▶ _Exercise requirements_:
Below are entries; work out how many of their lines hold "address", giving only that number.

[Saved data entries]
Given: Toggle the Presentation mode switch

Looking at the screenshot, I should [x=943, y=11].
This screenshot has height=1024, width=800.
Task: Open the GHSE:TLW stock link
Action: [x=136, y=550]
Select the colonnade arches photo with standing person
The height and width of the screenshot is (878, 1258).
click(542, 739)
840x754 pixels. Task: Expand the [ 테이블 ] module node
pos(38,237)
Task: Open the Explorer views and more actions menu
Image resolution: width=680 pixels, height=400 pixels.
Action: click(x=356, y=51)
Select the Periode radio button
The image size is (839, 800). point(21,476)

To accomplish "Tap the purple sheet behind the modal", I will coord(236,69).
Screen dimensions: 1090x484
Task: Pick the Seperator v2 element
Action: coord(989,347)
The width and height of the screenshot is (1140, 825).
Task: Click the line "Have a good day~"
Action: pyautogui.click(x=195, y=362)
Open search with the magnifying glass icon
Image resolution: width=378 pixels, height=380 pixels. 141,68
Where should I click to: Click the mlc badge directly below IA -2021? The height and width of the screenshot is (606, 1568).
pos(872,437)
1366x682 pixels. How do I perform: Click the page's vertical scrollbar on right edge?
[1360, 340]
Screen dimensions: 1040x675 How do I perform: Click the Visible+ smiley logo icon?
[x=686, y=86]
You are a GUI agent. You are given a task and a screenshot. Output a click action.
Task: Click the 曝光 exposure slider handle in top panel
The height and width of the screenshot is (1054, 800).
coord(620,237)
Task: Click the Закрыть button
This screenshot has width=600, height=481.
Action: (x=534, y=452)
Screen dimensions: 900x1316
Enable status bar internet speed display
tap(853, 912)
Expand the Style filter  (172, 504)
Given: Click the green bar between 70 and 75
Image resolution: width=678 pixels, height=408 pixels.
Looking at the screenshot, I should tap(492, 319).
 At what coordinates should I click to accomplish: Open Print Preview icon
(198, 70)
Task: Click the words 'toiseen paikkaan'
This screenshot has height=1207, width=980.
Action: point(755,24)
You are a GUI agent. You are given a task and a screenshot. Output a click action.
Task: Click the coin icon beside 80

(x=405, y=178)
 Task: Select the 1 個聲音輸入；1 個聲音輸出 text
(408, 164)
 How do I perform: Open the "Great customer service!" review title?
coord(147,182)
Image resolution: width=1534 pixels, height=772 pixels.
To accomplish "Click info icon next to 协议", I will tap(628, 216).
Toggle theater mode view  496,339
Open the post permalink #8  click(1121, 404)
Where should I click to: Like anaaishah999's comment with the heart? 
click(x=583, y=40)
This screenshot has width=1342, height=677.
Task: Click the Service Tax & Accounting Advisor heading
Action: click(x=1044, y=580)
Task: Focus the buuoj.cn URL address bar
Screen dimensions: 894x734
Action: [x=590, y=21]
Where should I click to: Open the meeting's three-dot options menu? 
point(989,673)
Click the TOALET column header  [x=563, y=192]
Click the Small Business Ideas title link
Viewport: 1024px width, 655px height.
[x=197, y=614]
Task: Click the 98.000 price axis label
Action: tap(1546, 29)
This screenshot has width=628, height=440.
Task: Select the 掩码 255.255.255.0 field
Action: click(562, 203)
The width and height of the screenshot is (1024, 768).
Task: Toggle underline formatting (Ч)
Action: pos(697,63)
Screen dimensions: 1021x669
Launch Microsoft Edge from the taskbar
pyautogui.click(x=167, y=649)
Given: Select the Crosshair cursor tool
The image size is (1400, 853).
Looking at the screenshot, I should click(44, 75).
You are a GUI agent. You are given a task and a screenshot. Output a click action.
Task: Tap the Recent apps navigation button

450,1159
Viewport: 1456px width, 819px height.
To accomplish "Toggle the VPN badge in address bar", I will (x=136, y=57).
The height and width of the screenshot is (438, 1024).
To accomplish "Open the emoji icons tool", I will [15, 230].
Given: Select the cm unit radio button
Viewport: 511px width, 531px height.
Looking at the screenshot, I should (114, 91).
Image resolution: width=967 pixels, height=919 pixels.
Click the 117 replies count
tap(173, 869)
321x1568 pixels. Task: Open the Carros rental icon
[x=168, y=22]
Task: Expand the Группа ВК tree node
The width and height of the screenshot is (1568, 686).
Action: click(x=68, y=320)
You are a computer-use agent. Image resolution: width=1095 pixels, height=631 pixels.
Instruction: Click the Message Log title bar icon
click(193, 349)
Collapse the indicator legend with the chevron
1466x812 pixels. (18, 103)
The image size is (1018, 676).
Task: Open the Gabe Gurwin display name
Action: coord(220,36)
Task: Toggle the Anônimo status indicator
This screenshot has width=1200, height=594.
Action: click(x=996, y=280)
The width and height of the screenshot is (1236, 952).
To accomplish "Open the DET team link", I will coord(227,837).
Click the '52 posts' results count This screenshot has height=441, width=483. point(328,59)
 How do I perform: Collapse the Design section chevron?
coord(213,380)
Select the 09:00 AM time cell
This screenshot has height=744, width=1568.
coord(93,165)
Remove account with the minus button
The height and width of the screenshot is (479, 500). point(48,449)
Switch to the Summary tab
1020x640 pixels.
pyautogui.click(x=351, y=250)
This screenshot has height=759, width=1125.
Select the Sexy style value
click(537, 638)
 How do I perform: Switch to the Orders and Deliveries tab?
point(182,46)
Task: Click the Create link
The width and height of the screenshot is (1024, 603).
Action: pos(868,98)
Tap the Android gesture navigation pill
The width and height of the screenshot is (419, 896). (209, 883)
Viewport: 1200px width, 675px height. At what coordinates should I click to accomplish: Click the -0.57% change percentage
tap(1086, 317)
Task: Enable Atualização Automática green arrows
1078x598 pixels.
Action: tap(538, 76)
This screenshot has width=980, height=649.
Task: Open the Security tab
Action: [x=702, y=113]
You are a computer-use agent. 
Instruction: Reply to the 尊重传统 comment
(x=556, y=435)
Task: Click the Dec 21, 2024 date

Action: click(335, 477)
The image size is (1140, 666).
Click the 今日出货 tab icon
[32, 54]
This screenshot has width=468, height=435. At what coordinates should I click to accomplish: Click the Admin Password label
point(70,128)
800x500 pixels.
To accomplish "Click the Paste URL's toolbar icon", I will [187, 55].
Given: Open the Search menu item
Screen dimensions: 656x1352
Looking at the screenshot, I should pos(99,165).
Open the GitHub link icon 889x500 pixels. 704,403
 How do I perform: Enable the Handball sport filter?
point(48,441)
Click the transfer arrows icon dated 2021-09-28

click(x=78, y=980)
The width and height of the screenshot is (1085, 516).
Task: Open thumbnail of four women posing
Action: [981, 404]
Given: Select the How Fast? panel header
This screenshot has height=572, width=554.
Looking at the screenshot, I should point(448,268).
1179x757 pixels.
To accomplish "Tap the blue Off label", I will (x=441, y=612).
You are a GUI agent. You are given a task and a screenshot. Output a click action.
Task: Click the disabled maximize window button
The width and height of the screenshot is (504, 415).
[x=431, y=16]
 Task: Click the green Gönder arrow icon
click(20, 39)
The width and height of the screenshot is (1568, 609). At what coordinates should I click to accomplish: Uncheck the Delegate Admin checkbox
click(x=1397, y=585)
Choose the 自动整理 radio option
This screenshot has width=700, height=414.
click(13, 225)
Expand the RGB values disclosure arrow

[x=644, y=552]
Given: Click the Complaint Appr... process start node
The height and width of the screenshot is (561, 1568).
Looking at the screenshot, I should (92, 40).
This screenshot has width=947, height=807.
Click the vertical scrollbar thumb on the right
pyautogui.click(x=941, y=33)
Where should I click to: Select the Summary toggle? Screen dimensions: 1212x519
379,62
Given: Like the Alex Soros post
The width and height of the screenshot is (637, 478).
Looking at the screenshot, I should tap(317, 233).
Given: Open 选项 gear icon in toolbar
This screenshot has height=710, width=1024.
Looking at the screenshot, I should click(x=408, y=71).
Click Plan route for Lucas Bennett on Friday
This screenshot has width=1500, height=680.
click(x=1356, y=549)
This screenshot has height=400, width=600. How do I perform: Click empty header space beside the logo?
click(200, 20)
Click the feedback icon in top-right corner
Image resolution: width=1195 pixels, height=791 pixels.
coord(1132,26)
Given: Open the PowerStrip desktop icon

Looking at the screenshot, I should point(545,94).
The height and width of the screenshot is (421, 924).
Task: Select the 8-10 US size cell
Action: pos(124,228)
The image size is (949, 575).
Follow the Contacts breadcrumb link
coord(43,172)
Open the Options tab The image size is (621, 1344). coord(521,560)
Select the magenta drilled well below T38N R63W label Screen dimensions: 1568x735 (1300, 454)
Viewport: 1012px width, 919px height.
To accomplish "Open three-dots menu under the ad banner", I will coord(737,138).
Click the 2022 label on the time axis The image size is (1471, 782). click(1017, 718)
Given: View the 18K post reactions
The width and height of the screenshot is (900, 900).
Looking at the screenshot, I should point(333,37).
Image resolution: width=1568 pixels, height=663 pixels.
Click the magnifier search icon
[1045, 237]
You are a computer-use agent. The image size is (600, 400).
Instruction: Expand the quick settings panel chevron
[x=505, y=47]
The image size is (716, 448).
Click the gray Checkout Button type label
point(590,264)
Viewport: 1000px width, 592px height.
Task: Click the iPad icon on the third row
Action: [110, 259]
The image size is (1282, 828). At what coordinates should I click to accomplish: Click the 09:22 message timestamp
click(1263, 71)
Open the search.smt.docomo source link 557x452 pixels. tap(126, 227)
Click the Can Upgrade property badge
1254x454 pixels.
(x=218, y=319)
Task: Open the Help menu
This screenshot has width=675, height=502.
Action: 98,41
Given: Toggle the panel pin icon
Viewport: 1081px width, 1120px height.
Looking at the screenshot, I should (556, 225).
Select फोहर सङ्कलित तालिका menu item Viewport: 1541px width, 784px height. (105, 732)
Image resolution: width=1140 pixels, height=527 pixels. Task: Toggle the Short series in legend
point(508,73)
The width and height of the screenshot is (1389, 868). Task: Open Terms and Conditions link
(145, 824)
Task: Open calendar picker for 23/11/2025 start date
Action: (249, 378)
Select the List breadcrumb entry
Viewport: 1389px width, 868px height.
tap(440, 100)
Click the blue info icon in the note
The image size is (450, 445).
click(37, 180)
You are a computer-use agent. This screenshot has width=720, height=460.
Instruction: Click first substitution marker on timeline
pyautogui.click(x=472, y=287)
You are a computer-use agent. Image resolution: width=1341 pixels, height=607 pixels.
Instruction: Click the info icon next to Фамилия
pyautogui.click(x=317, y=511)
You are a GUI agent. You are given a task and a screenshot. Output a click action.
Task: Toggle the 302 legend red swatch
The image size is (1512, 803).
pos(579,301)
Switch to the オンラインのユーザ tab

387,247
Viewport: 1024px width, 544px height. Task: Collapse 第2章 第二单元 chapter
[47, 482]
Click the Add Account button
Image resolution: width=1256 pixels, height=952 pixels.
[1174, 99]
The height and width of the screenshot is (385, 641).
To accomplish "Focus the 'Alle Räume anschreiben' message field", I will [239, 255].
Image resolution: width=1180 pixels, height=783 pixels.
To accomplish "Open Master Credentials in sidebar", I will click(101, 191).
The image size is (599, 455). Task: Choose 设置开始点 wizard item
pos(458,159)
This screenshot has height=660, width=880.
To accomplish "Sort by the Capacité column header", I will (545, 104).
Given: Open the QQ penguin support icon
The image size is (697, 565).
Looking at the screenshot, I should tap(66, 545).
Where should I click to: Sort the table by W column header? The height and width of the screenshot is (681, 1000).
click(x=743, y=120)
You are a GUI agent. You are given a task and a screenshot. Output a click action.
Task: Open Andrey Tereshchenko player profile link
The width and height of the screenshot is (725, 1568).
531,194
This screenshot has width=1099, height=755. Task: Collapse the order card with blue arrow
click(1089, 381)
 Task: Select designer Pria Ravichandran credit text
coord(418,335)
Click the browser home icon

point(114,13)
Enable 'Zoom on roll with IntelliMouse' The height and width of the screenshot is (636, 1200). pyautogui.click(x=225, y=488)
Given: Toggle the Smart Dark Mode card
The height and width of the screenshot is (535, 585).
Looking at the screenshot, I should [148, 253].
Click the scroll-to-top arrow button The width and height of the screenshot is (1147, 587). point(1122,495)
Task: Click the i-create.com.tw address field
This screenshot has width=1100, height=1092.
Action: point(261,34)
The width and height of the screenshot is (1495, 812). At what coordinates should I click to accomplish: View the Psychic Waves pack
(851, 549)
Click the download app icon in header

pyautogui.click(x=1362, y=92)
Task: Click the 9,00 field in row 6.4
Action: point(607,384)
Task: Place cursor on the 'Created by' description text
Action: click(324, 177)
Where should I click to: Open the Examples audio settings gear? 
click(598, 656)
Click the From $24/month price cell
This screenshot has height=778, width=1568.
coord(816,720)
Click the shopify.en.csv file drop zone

▶ _Result_:
3